StochDetBioModel · Stochastic and deterministic modelling of biological and biochemical phenomena with applications to circadian rhythms and pattern formation

Classical deterministic mathematical description of the dynamics of chemical systems becomes invalid if the concentration of an involved chemical species is too low. In this case the noisy behaviour of individual molecules starts to be significant and considerable stochastic effects are observed. The stochastic models may exhibit even qualitatively different behaviour than the corresponding deterministic models. This situation is very typical in biological and biochemical systems.The collective behaviour of social insect, birds, or fish, bacterial chemotaxis, formation of skin patterns and the biochemical processes in living cells, like gene regulatory networks, the cell cycle, and circadian rhythms are examples of processes mathematically modelled by reaction and reaction-diffusion systems, we concentrate on in this project.We aim at general theoretical problems connected with stochastic and deterministic modelling of reaction and reaction-diffusion systems.

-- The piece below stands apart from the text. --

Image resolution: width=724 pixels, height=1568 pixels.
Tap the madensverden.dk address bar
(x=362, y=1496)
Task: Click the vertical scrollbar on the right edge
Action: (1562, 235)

For example the model reduction, bifurcation analysis of stochastic differential equations, high computational cost of stochastic models, and the interconnection and comparison of deterministic and stochastic approaches.In addition, we will apply the general theory and multipurpose computational tools to specific biochemical and biological systems of circadian rhythms and skin pattern formation. In particular, we will investigate whether the robustness with respect to noise observed in models of circadian rhythms is preserved if spatial aspects -- the diffusion -- is added to the model. Further, based on recent theoretical results, we will analyze the character of spatial patterns in reaction-diffusion systems with unilateral regulation. The unilateral regulation may increase the robustness of the pattern formation mechanisms that are in general very sensitive on proper values of parameters.